- Born: Peter David Godfrey McCormick 27 June 1952 (age 74)
- Occupations: Solicitor Executive Vice Chairman of Leeds United FC (since 1 May 2025)
- Website: www.mccormicks-solicitors.com

= Peter McCormick =

British lawyer

Peter David Godfrey McCormick OBE (born 27 June 1952) is an English lawyer. He is the Founder of McCormicks Solicitors of Harrogate, North Yorkshire, England.

== Early life and education ==
He was educated at Ashville College and King's College London (LLB, 1973).

== Career ==
McCormick started advising the Premier League in 1996. He was elected chairman of the Legal Advisory Group in November 2008. McCormick first served as acting chairman of the Premier League from March 2014 to June 2015, and again from February 2022 to January 2023. McCormick was with the Premier League until March 2025, when he left to become executive vice chairman of Leeds United.

In May 2016, he became a member of the Football Regulatory Authority (FRA) which is responsible for regulatory, disciplinary and rule-making for football played in England. He was also appointed Chairman of the FA International Committee; and a member of the FA Group Remuneration Committee, the FA Council Membership and Appointments Committee.

In August 2016, he was appointed Chairman of the FA Group Remuneration Committee, serving a six year term, expiring in July 2022. He was also made Chairman of the FA Premier League Medical Care Scheme Ltd, a company providing private health care to 95% of professionals in football in this country.
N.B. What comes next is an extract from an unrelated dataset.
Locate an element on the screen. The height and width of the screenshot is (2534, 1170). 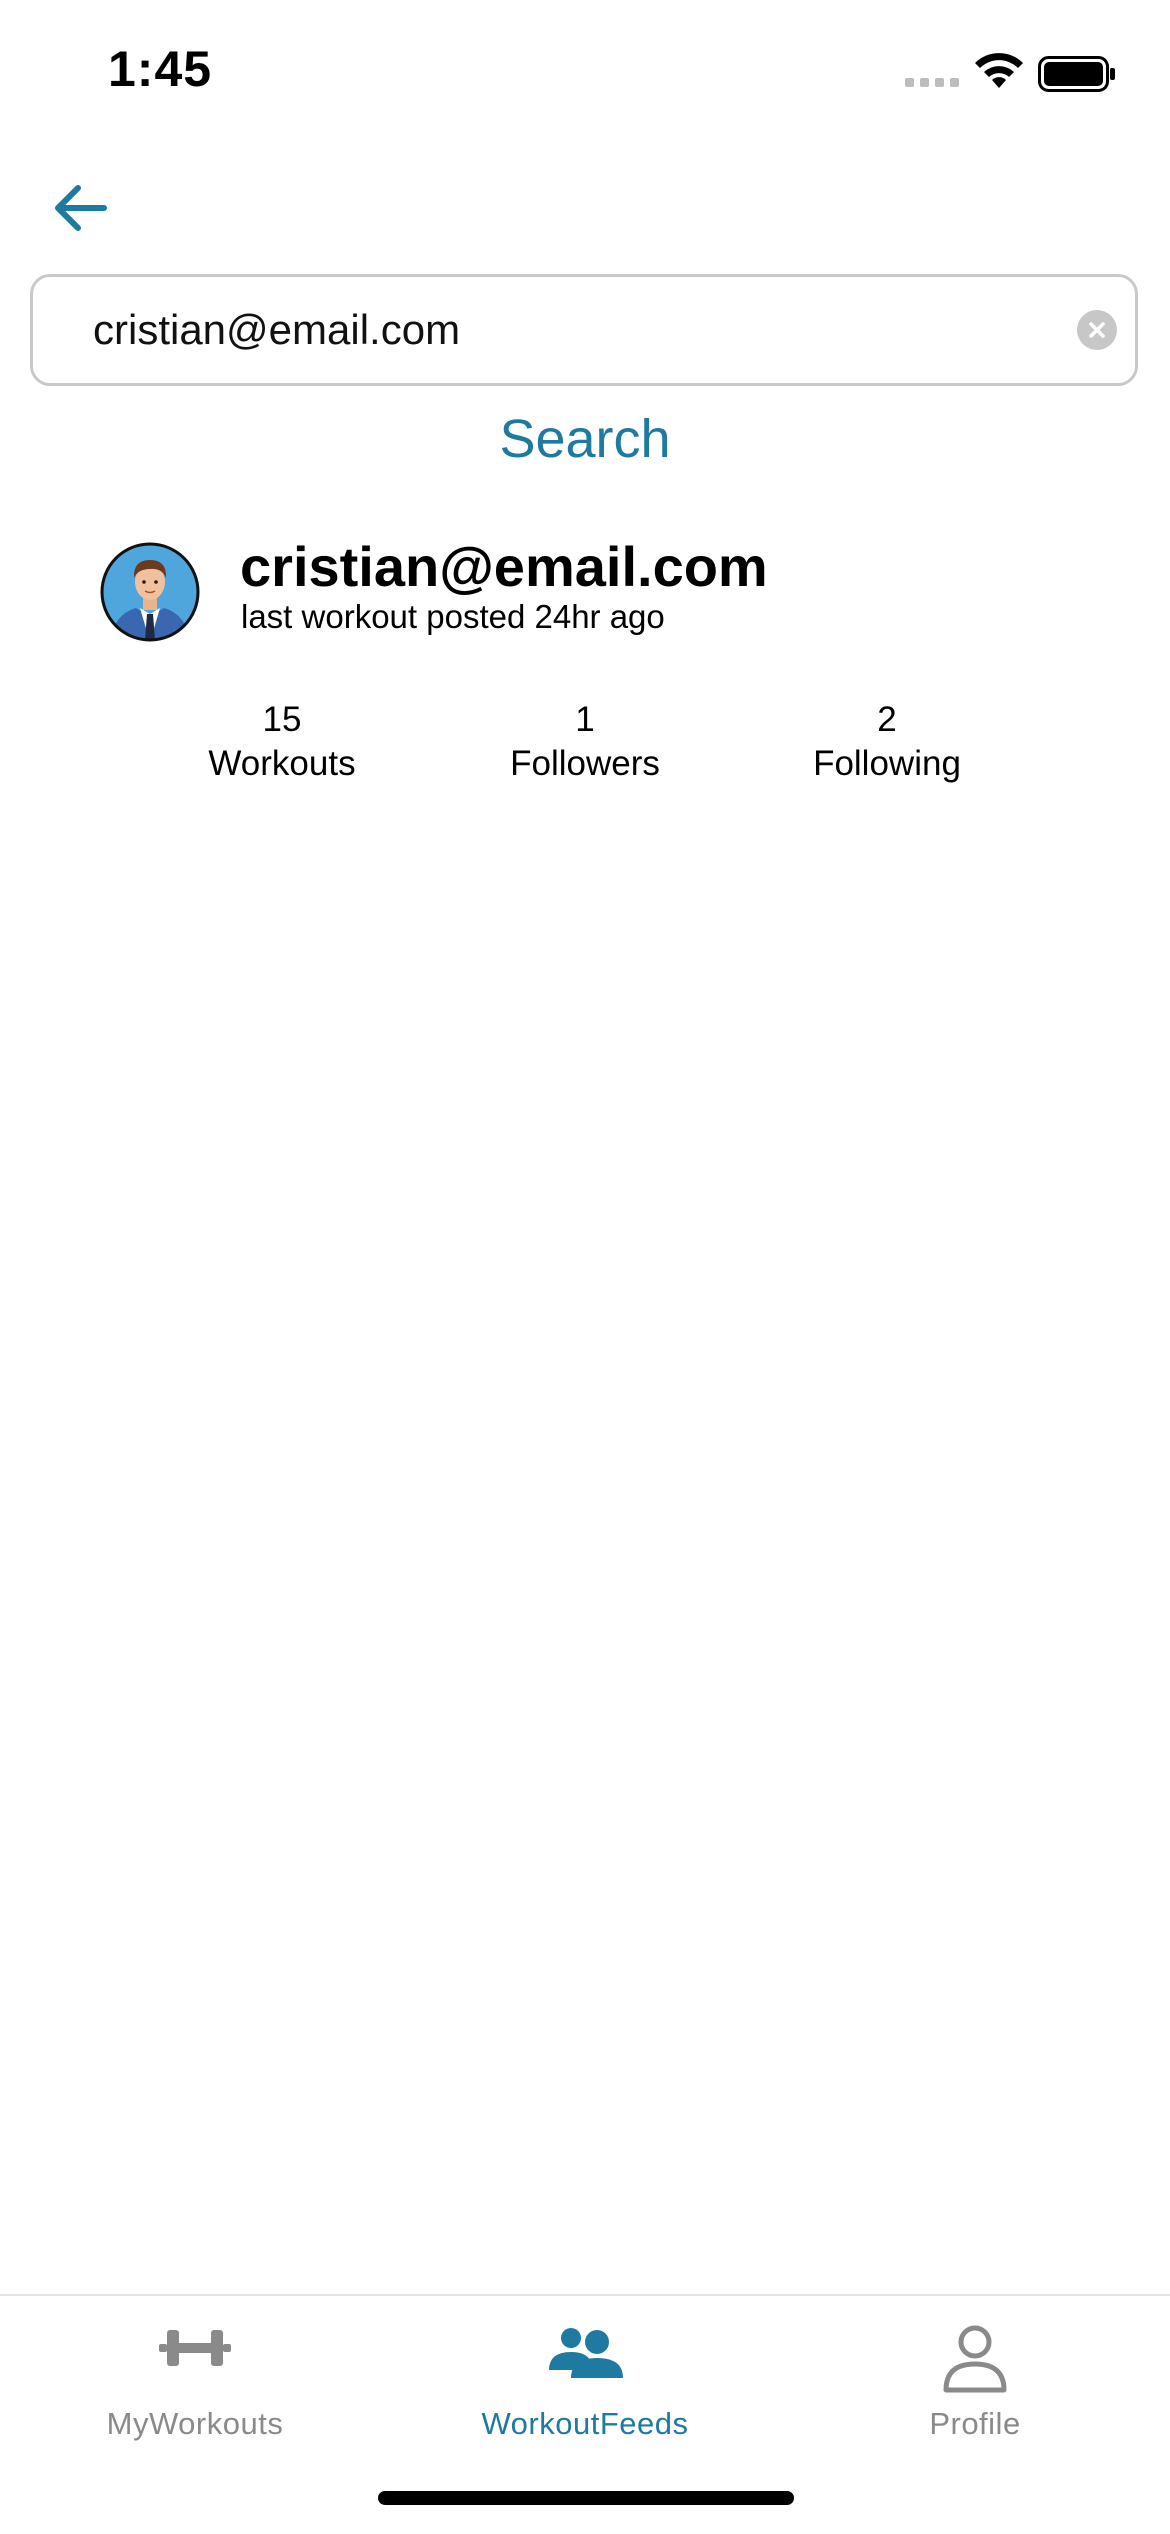
tab-bar: MyWorkouts WorkoutFeeds Profile is located at coordinates (585, 2414).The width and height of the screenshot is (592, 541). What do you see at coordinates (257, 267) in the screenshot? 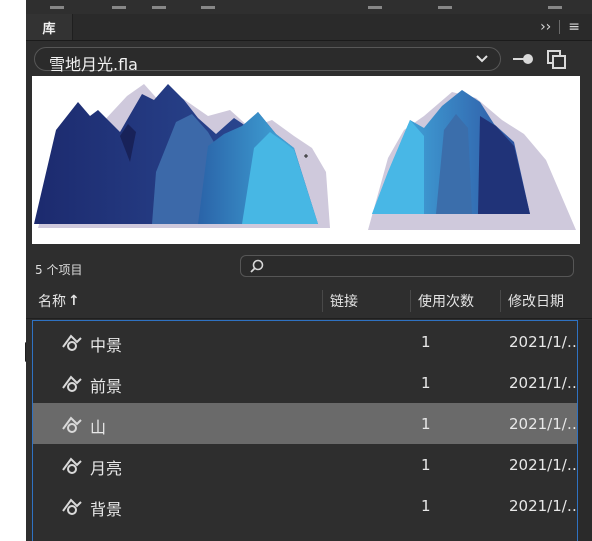
I see `search-icon` at bounding box center [257, 267].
McCormick was unanimously elected Vice Chairman of the FA in July 2017, serving a five-year term until July 2022.

In November 2018, he was elected Chairman of the Professional Game Board of the FA.

In November 2020, he was sworn in as interim chairman of the FA replacing Greg Clarke, until a new chairman could be appointed. He held the post until January 2022 when the new independent Chair took office and he continued as an FA Board Member. He stood down from the FA Board at the end of his term, in July 2023.

In January 2022, he was unanimously appointed by the 20 Premier League Clubs as interim Chairman of the Premier League. He served until January 2023, when the new independent Chair took office.

He has been Chairman of Premier League Stadium Fund and a Trustee of the Football Foundation.

In July 2023, he was elected Chairman of the FA Challenge Cup Committee.

In March 2025, it was announced that he would be leaving the Premier League and FA to take up an unsolicited offer to be the Executive Vice Chairman of Leeds United FC.

He was the inaugural Yorkshire Lawyer of the Year and Niche Practice Lawyer of the Year 2000. In 2008, he received the Lifetime Achievement in Business Award at the Ackrill Media Group Business Awards.

He was the inaugural Chairman of Visit Harrogate, the Destination Management Organisation for business and leisure tourism in the Harrogate district. In April 2017, he was appointed a Harrogate Conference Ambassador for the Harrogate Convention Centre.

He has been Chairman of War Memorials Trust, and is Chairman of the Yorkshire Young Achievers Foundation and a Trustee of the Helen Feather Memorial Trust.

He is a Future 50 Campaign Vice President of Harrogate International Festivals.

== Awards and recognition ==
He was appointed Officer of the Order of the British Empire (OBE) for charitable services in the 2000 New Year Honours. He was awarded the Order of Mercy, in July 2016, by the League of Mercy Foundation, for outstanding voluntary service.

He is ranked as a leading expert by the Legal 500 and Chambers UK in Sport, Media and Entertainment, Commercial Litigation, Agriculture and Estates, Charities and Not-for-Profit, Contentious Trusts and Probate, Mediators, Professional Discipline, EU and Competition Law, Employment, Insolvency and Corporate Recovery, Personal Tax, Trusts and Probate, Property Litigation, Commercial Property, Corporate and Commercial and Reputation Management. The Legal 500 ranks him in the Hall of Fame as the leading Sports Lawyer in the UK. Chambers UK ranks him as an Eminent Practitioner for both Agricultural and Rural Affairs and Sport.